Aim ▸ Count how many lines in the material below contain the string "Task", with case taken into account. Reply with that number only.

[START OF Data for this exercise]

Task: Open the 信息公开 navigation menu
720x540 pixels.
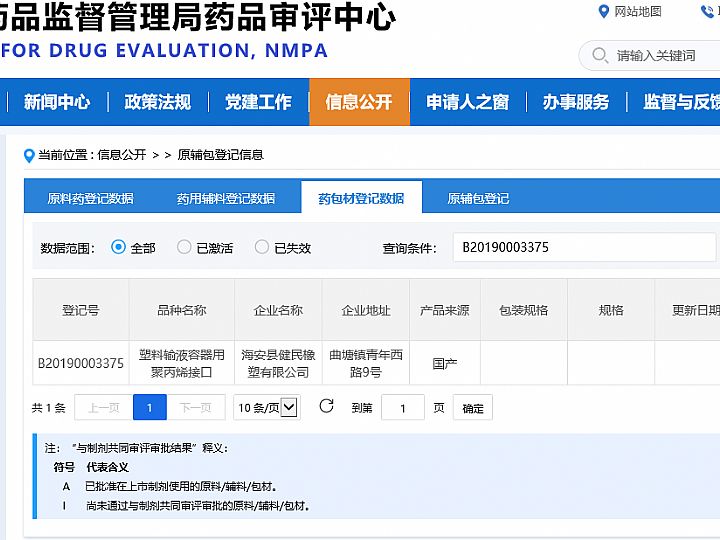Action: pyautogui.click(x=359, y=102)
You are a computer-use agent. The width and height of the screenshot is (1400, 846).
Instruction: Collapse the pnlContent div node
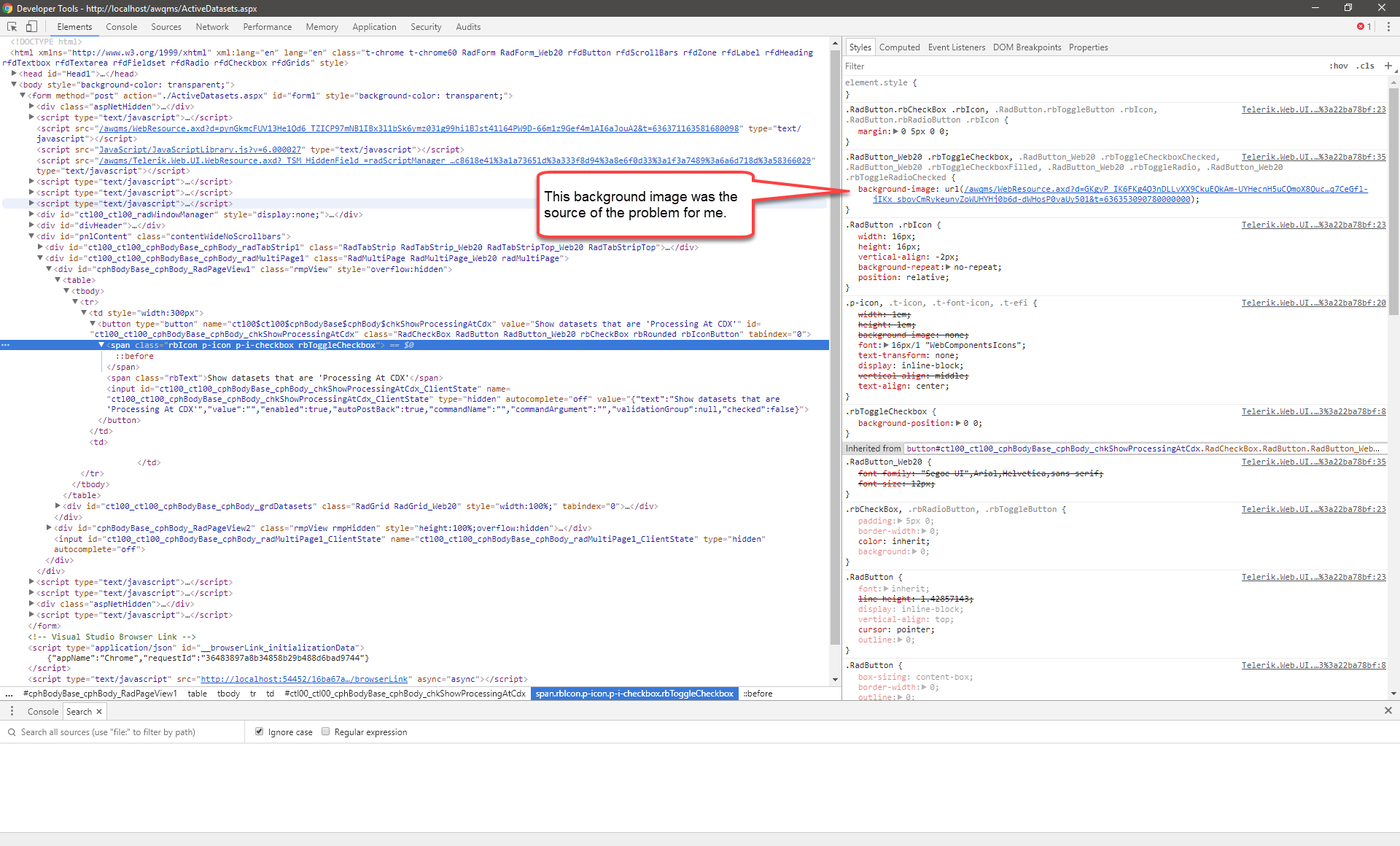click(x=31, y=236)
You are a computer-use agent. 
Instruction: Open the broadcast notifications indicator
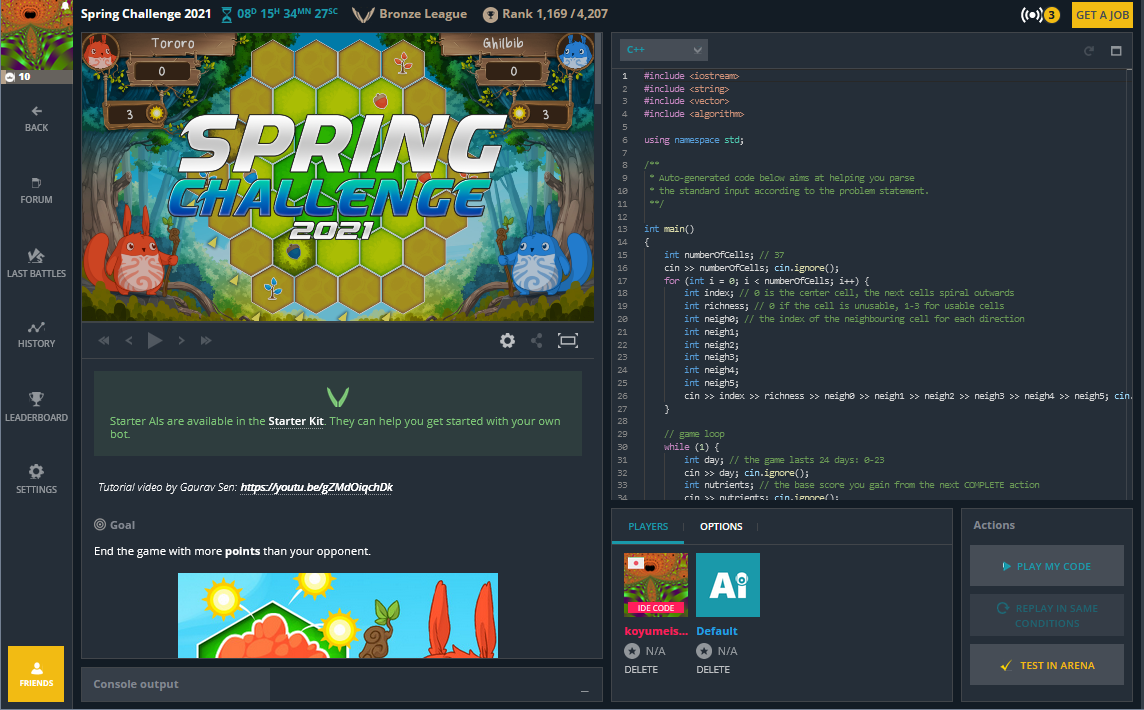tap(1037, 15)
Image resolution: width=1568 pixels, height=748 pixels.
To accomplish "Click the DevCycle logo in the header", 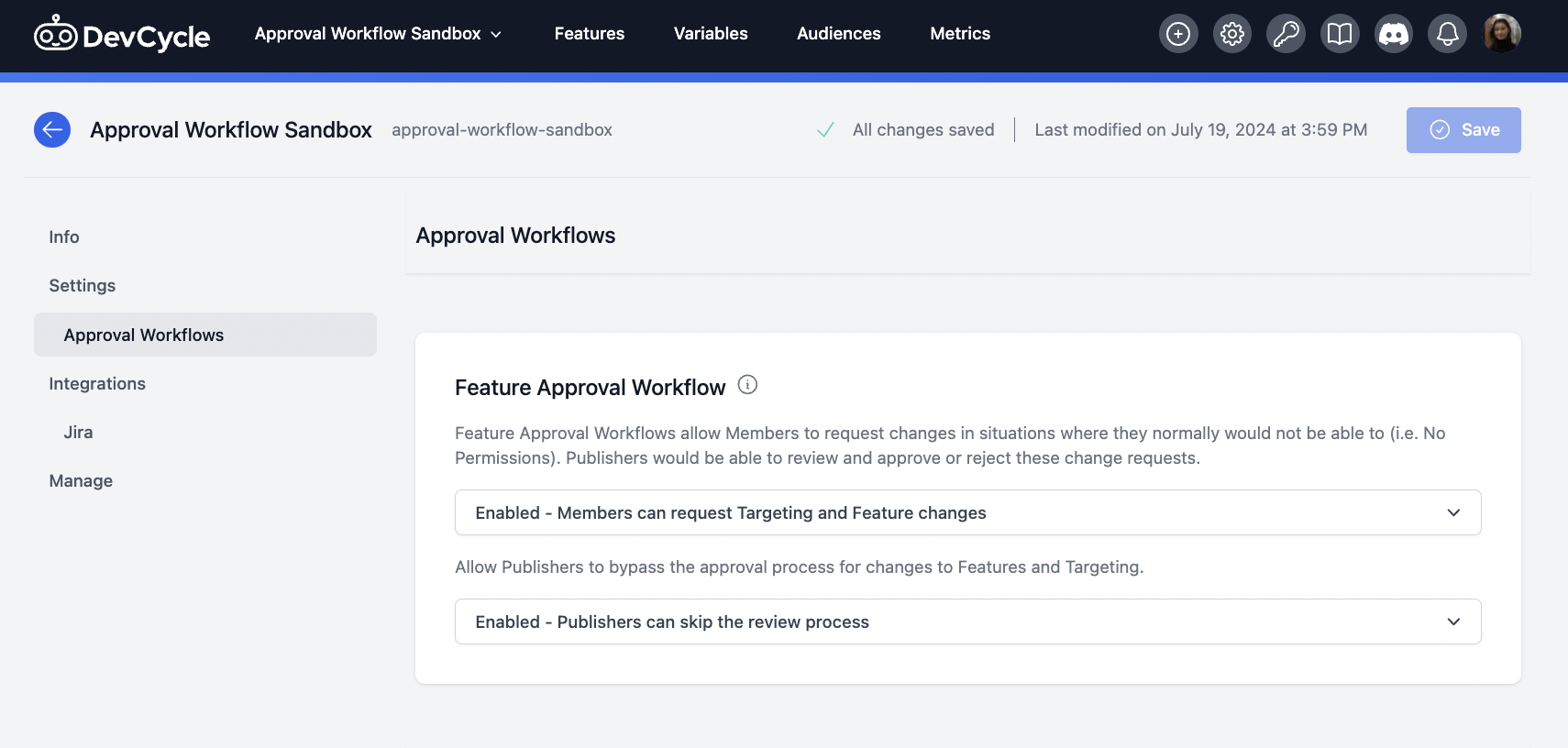I will point(122,35).
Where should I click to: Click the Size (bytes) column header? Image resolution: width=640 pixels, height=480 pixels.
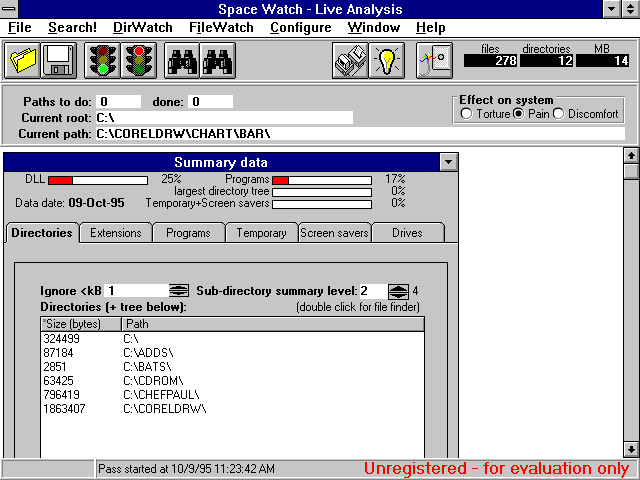coord(81,324)
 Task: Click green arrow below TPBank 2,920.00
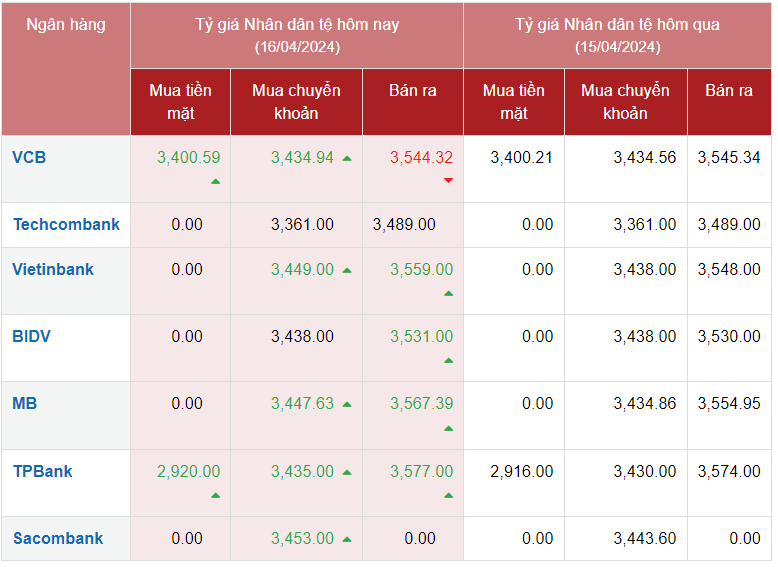click(x=215, y=495)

[END OF Data for this exercise]

Problem solution ▸ 2